XIFIN, Inc., the financial cloud computing company whose platform is revolutionizing the business of healthcare diagnostics from patient to payment, today announced the release of a new white paper outlining a practical approach for payors to establish evidence standards and coverage criteria that encourage innovation while optimizing the healthcare dollar.
While effective coverage determination methodologies have been developed for many areas in healthcare, they are insufficient for the needs of the dynamic molecular diagnostic environment. Molecular diagnostics present new challenges for coverage that are so different from other medical services and devices that neither the “gold standard” randomized control trial, nor Coverage with Evidence Determination (CED), works well as a coverage determination methodology.
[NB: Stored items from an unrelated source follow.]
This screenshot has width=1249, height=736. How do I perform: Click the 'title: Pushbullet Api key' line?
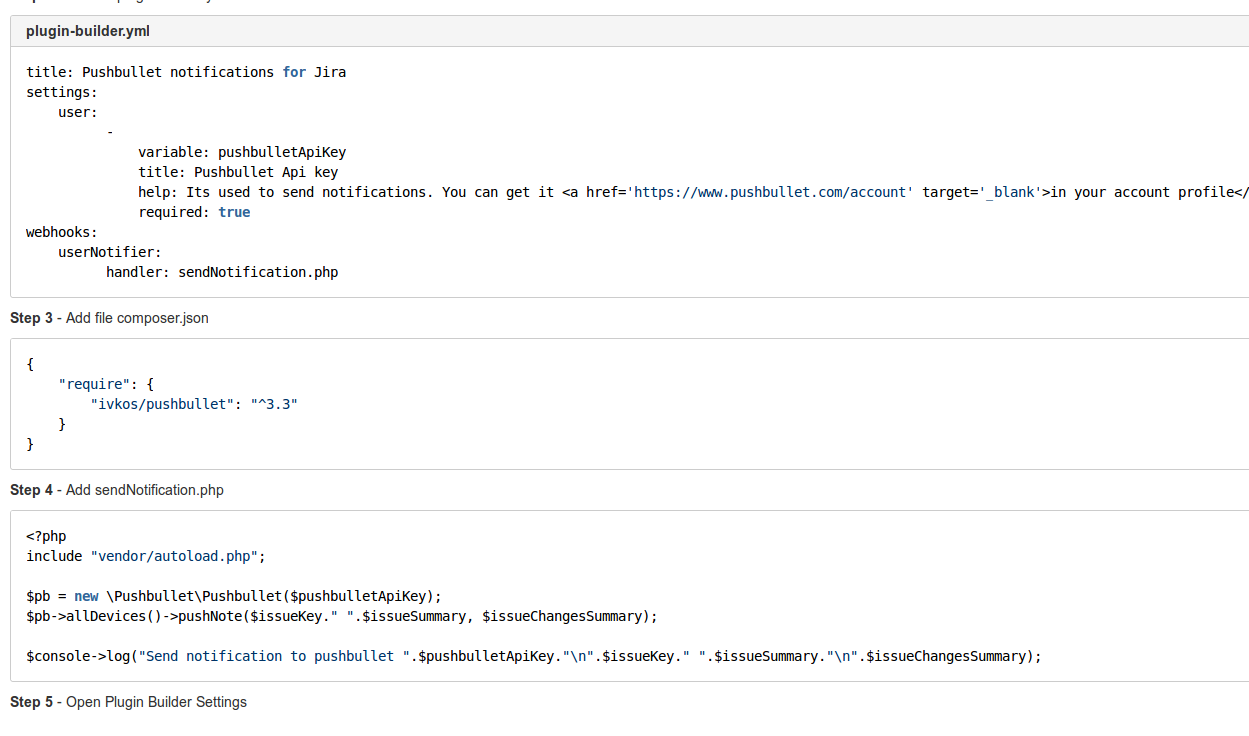(238, 172)
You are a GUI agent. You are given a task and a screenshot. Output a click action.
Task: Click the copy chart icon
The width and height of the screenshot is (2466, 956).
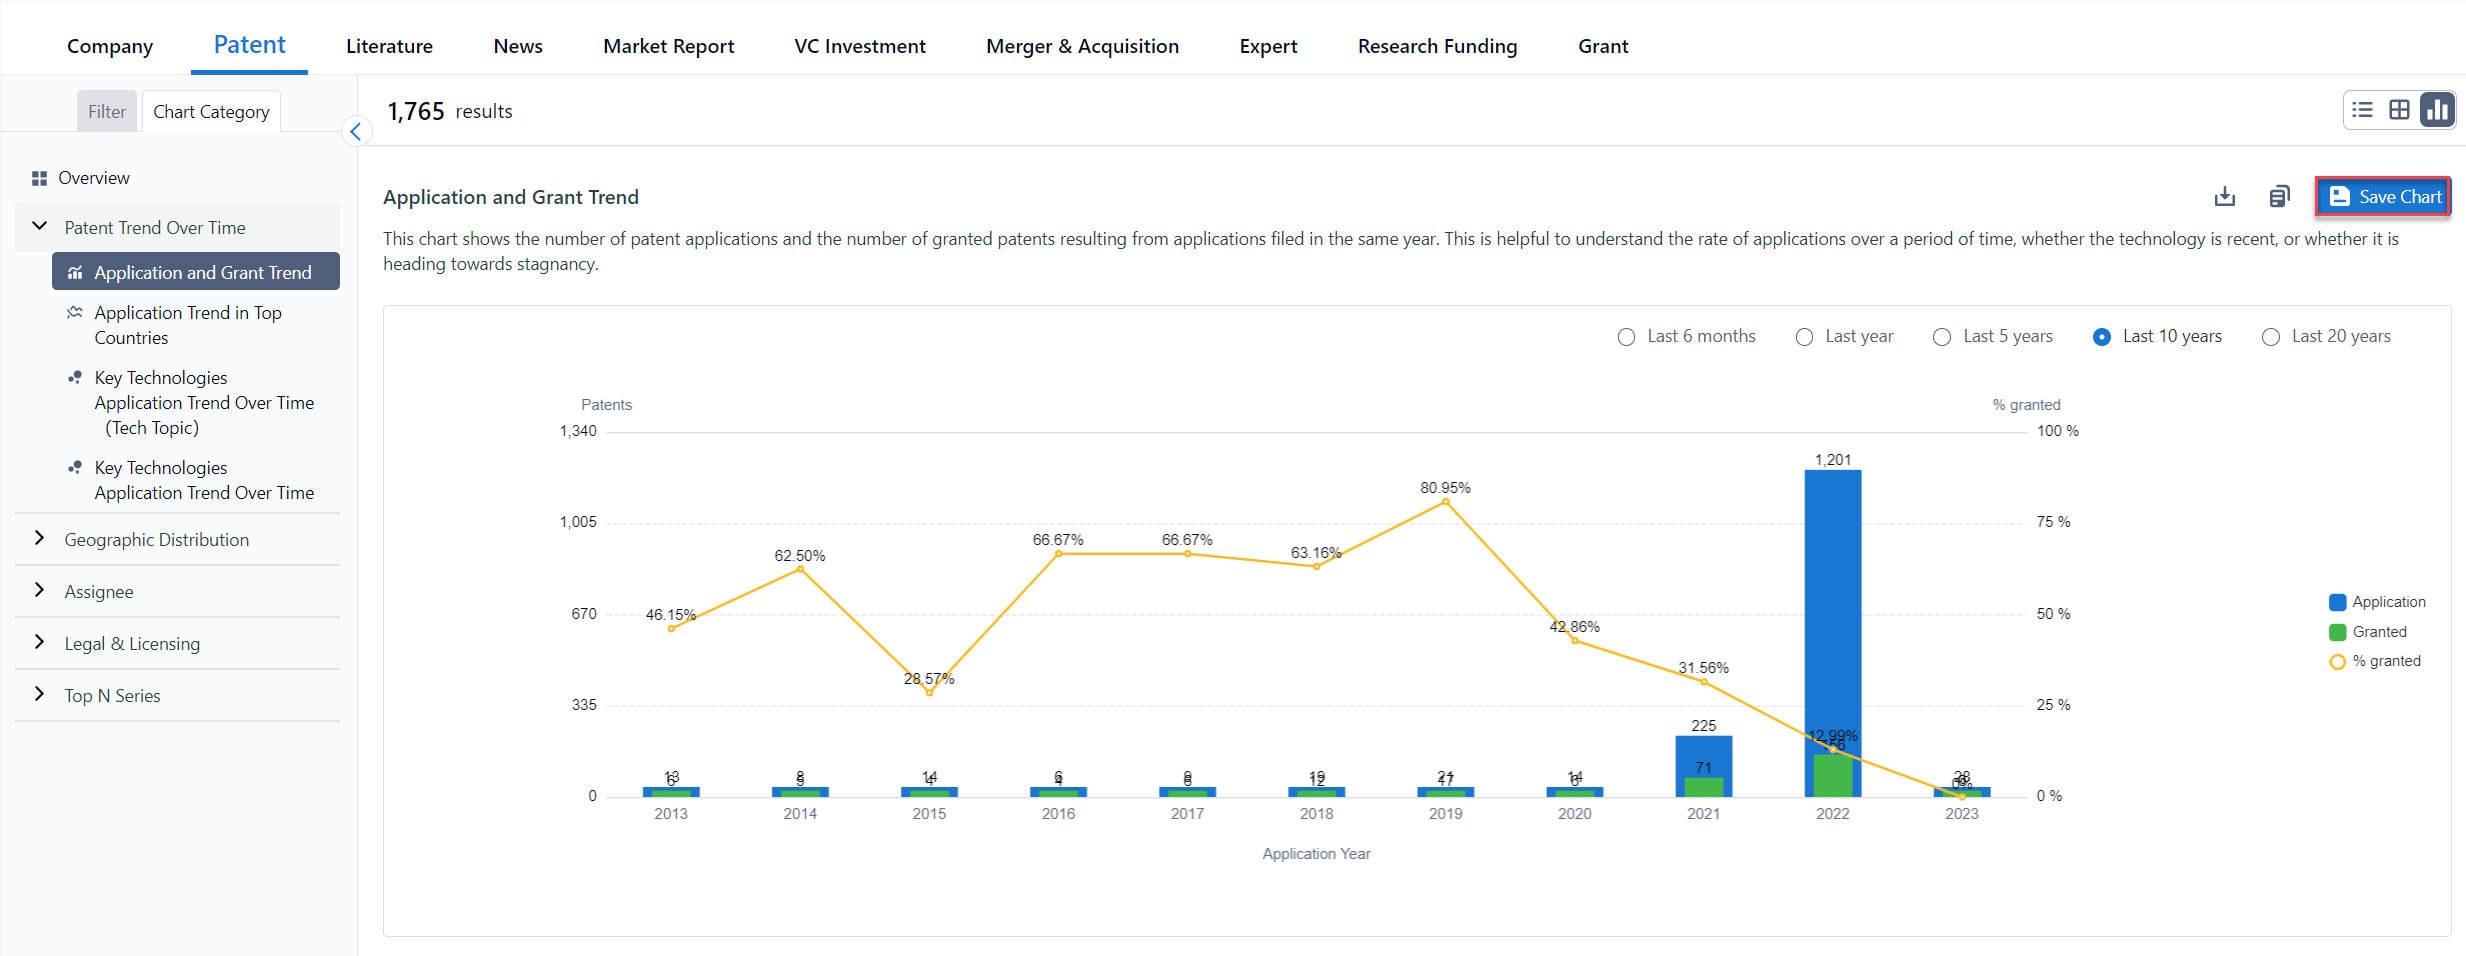[2279, 196]
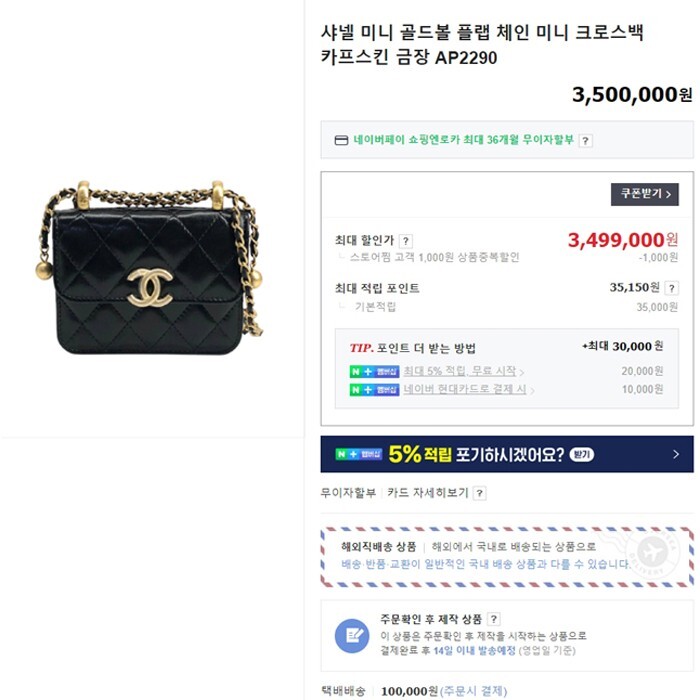700x700 pixels.
Task: Click the Chanel bag product image
Action: click(150, 267)
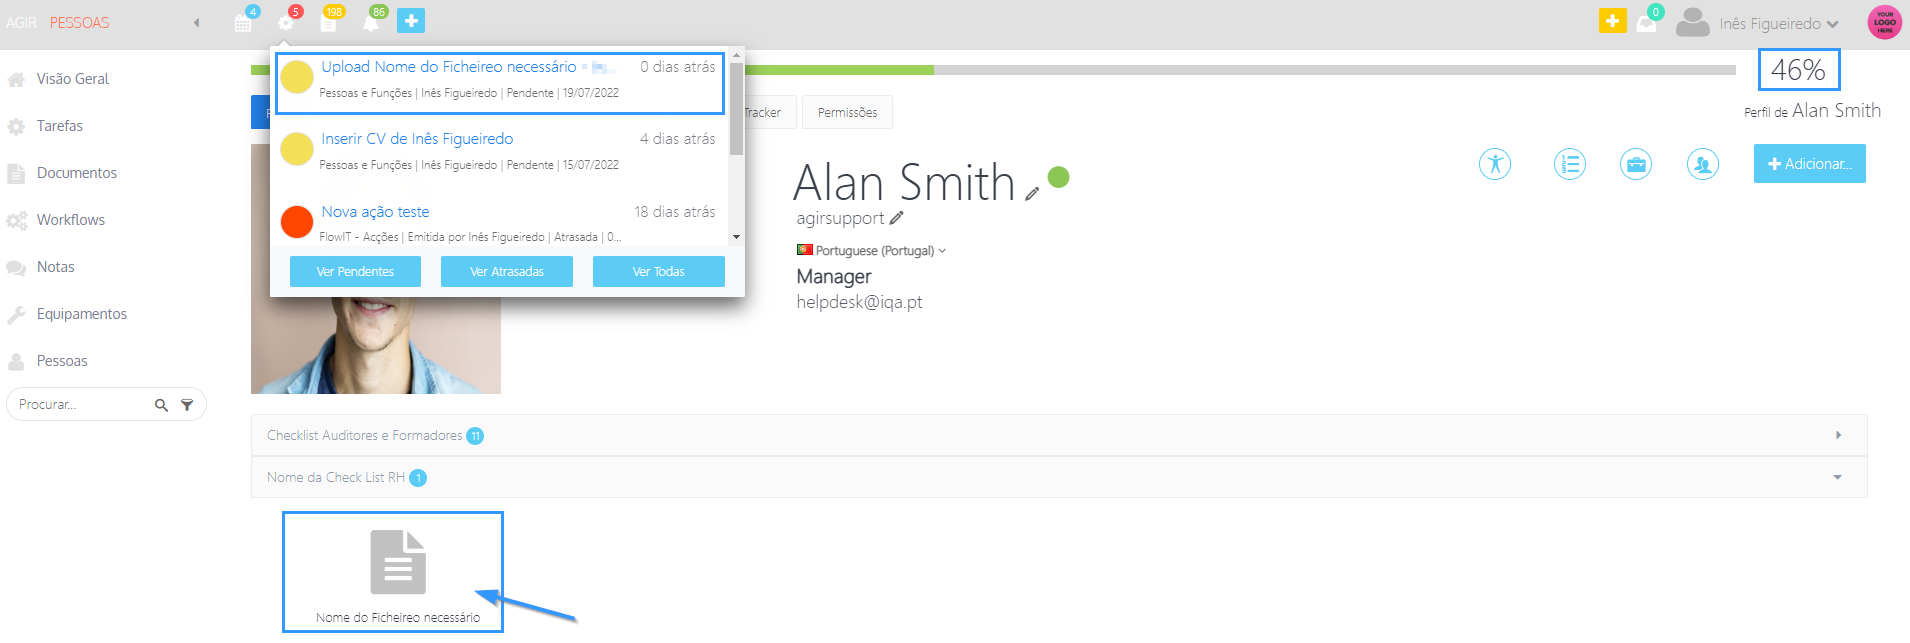The image size is (1910, 643).
Task: Click the Adicionar button
Action: click(1809, 164)
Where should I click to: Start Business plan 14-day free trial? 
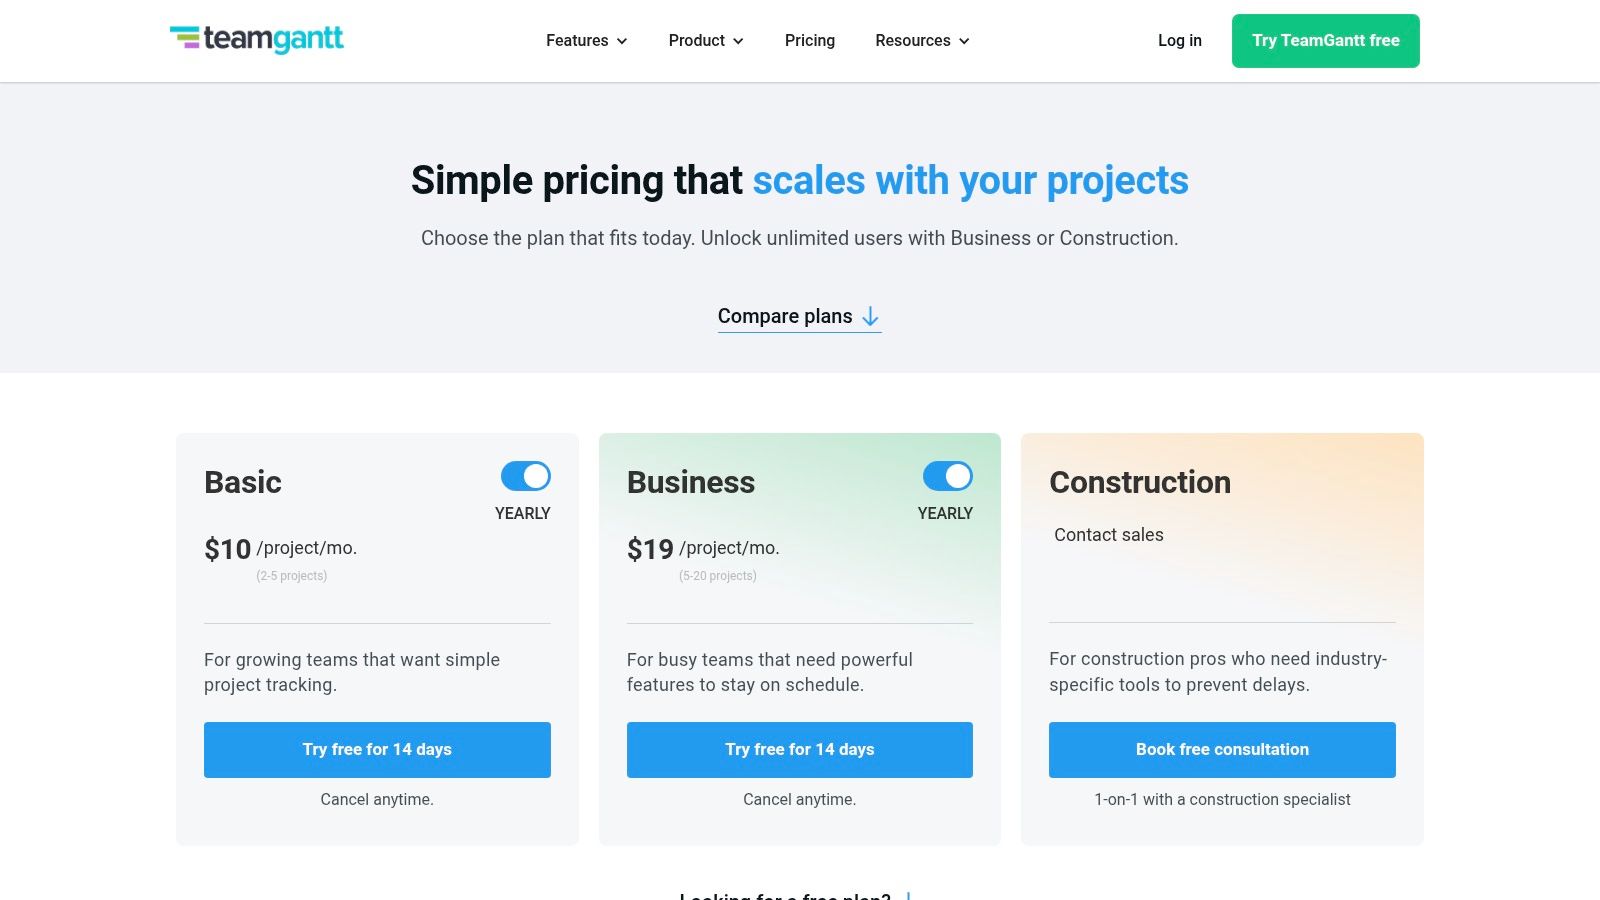pos(800,750)
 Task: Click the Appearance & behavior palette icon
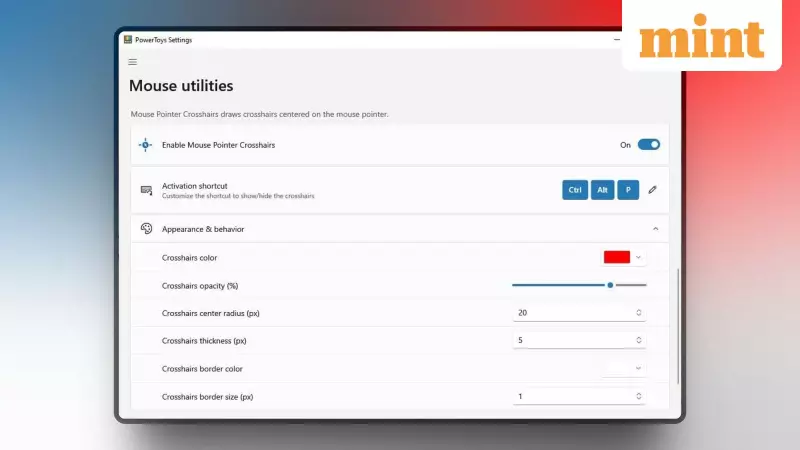click(146, 229)
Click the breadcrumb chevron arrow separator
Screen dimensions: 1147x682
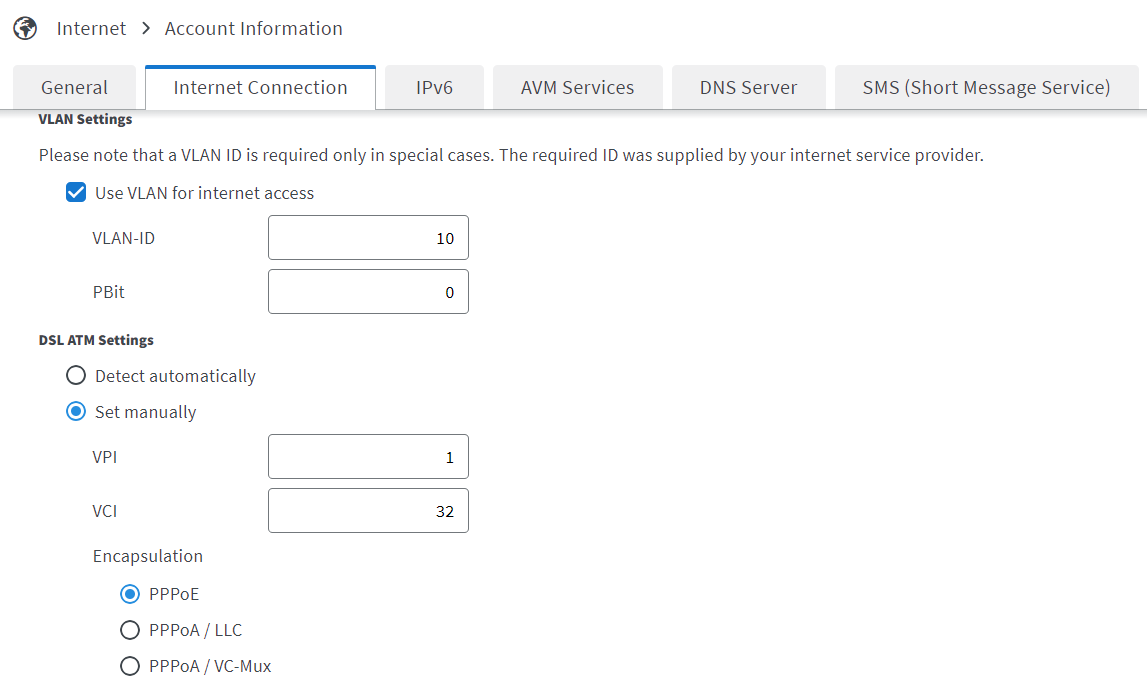click(x=146, y=28)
The possibility of restricted access to potentially life-saving medical research is very real, as are restricted coverage-caused delays in the development and clinical use of laboratory tests needed to drive new patient therapies.
The white paper, “A Pay-for-Value, Data-Driven Approach for the Coverage of Innovative Genetic Tests,” co-authored by Richard Ding, CEO bioTheranostics, Inc., Dr. Paul Billings, CMO Life Technologies Inc., and XIFIN CEO Lâle White, VP of Commercialization Strategies Rina Wolf, and Director of Business Development David Lorber, PhD, explores how changing from the current highly regulated and over-taxed fee-for-service model to a market-driven, risk-sharing, pay-for-value model involving payors, providers, physicians and patients, will reduce overall costs, decrease time to market, increase quality of care and improve the ROI for investing in and developing innovative diagnostics.
Co-author Ding stated, “The explosion of genetic testing is completely transforming how many life-threatening health conditions are being treated today, dramatically increasing longevity and quality of life for many patients. It is imperative that the cost and value of these tests be factored into payor reimbursement to encourage appropriate use of diagnostics and to support the growth of personalized medicine.”
The proposed value-based model outlined in the white paper advances a coverage determination process that encourages innovation in the agile molecular diagnostics environment. The technology-enabled coverage determination process presents a unique opportunity for a self-regulating system that inherently optimizes patient outcomes, payor cost containment and developer recovery on investment.
Diagnostics influence an estimated 80% of medical decisions, so although they represent a tiny fraction of total healthcare spend, they have the greatest potential to reign in burgeoning healthcare costs ($2.9 trillion and growing) through the increasing use of molecular diagnostic tests that support precision medicine. Changes in reimbursement and coverage are urgently needed to meet the growing demand for both optimized healthcare outcomes and the alignment of incentives for all parties in the U.S. healthcare system.
“Today’s antiquated regulatory and coverage protocols are inadequate for the rapid pace required as molecular diagnostics evolve,” stated co-author White. “More importantly, the current regulatory system must recognize the economic value of these tests in order to support the rapid development and deployment of potentially life-saving diagnostics.”
Genetic tests are evolving so rapidly that they face the very real possibility of obsolescence before receiving coverage determinations under the current assessment guidelines. For investors, this means that in many cases the risk-adjusted ROI for molecular diagnostics may approach zero, a situation that is likely to have a chilling effect on funding for personalized medicine as well as patient outcomes.